> Goal of the exercise: Please quote exactly the lines below from the line containing "Where should I click to: Tap the star" to the line containing "Image resolution: width=750", both lines included, and nothing else.

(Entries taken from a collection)
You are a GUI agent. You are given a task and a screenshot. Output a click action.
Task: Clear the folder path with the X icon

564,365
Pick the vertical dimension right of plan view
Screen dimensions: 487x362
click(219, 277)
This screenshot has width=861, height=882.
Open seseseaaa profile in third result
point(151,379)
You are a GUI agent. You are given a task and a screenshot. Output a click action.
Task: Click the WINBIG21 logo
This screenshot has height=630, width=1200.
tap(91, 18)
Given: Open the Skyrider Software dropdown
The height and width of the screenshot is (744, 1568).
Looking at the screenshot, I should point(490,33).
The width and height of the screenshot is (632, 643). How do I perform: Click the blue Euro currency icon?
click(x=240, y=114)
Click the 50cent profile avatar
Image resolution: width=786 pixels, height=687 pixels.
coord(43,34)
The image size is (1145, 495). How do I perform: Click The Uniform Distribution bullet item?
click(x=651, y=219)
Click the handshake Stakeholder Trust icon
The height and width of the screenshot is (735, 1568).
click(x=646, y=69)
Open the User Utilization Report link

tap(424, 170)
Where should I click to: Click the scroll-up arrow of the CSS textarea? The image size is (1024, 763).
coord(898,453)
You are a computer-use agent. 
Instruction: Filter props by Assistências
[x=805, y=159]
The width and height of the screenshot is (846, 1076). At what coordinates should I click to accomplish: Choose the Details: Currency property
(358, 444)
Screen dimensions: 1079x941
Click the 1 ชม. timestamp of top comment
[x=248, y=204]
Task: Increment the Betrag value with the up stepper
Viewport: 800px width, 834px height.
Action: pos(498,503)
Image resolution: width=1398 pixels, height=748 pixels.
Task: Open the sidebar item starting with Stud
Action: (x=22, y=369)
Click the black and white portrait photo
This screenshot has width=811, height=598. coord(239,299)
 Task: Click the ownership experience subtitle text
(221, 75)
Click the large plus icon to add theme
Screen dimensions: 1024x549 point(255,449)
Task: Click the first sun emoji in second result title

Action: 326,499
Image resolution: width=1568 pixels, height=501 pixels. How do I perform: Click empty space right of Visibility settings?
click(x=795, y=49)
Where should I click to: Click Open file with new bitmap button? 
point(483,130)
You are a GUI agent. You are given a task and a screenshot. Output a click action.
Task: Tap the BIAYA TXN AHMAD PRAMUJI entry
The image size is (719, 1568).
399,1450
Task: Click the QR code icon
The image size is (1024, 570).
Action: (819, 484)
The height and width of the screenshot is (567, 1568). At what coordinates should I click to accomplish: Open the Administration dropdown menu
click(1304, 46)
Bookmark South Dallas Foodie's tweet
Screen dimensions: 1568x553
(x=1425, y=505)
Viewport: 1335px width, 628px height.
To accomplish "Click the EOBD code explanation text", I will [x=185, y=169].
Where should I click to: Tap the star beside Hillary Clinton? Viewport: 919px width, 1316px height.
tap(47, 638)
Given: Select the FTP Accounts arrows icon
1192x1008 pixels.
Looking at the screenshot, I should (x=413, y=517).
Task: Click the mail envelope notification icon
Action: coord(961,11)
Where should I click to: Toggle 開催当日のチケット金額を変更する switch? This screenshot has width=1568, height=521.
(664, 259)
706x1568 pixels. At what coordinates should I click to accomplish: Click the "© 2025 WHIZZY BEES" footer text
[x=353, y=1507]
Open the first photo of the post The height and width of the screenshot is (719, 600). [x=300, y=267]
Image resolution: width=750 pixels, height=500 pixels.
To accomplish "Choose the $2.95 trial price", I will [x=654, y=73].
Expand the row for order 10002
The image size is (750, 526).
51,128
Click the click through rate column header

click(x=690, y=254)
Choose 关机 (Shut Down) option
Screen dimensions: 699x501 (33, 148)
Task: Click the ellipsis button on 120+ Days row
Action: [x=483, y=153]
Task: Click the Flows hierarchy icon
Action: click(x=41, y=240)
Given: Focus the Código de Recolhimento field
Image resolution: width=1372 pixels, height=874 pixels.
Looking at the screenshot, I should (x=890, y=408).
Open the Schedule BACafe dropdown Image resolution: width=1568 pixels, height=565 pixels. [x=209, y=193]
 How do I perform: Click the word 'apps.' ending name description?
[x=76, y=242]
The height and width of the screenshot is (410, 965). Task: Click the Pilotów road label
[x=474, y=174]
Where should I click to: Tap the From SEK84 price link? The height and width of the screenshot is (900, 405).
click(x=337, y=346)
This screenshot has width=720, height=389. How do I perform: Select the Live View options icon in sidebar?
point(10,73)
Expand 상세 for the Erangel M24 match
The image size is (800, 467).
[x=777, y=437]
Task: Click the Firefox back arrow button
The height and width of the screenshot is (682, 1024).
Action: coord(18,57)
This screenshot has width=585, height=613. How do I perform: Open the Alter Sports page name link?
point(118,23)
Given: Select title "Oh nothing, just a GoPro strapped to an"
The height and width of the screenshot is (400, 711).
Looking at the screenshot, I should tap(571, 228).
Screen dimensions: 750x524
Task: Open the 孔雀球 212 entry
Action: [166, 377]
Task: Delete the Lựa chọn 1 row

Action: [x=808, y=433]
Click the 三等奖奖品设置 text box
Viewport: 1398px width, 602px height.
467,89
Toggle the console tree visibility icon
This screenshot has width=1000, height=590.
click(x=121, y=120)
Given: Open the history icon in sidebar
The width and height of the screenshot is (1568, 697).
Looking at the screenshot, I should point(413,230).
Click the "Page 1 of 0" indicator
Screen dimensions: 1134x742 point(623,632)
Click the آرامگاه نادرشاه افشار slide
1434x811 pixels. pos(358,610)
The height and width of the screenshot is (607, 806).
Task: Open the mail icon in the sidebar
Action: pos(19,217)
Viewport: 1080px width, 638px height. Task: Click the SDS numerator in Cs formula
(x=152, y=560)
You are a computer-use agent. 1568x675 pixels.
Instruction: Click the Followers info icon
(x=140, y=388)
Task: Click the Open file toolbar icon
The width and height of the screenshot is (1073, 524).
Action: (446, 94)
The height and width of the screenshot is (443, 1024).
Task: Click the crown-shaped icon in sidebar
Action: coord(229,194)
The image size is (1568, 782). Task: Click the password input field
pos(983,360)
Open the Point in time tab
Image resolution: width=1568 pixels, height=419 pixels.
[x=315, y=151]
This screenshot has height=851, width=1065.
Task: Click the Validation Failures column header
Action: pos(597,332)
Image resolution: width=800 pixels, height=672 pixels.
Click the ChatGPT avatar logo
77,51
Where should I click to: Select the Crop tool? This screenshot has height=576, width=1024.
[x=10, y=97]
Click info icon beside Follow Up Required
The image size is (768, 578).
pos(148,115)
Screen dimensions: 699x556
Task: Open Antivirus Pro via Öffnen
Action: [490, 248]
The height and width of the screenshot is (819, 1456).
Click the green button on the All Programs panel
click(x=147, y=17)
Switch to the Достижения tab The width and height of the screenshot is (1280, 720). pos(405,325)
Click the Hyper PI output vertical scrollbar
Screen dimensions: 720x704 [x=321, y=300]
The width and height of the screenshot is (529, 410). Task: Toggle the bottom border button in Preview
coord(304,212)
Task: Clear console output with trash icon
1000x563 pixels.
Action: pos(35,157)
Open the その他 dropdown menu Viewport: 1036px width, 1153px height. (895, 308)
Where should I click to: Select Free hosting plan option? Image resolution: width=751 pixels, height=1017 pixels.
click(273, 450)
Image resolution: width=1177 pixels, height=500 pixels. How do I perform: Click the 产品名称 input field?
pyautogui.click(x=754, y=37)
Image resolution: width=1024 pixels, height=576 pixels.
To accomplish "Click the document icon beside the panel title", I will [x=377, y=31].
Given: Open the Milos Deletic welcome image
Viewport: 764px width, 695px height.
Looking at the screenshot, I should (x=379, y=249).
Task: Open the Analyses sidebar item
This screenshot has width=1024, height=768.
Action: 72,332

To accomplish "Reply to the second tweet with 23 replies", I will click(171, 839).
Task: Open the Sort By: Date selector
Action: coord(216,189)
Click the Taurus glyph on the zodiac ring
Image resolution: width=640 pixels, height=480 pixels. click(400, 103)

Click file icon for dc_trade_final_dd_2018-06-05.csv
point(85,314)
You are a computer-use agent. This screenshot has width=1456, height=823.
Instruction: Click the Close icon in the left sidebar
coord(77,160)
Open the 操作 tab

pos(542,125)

> Solution below:
Where should I click to: Tap the star beside Hillary Clinton? Viewport: 919px width, 1316px height.
tap(47, 638)
Given: Select the FTP Accounts arrows icon
1192x1008 pixels.
Looking at the screenshot, I should (x=413, y=517).
Task: Click the mail envelope notification icon
Action: coord(961,11)
Where should I click to: Toggle 開催当日のチケット金額を変更する switch? This screenshot has width=1568, height=521.
(664, 259)
706x1568 pixels. At what coordinates should I click to accomplish: Click the "© 2025 WHIZZY BEES" footer text
[x=353, y=1507]
Open the first photo of the post The height and width of the screenshot is (719, 600). [x=300, y=267]
Image resolution: width=750 pixels, height=500 pixels.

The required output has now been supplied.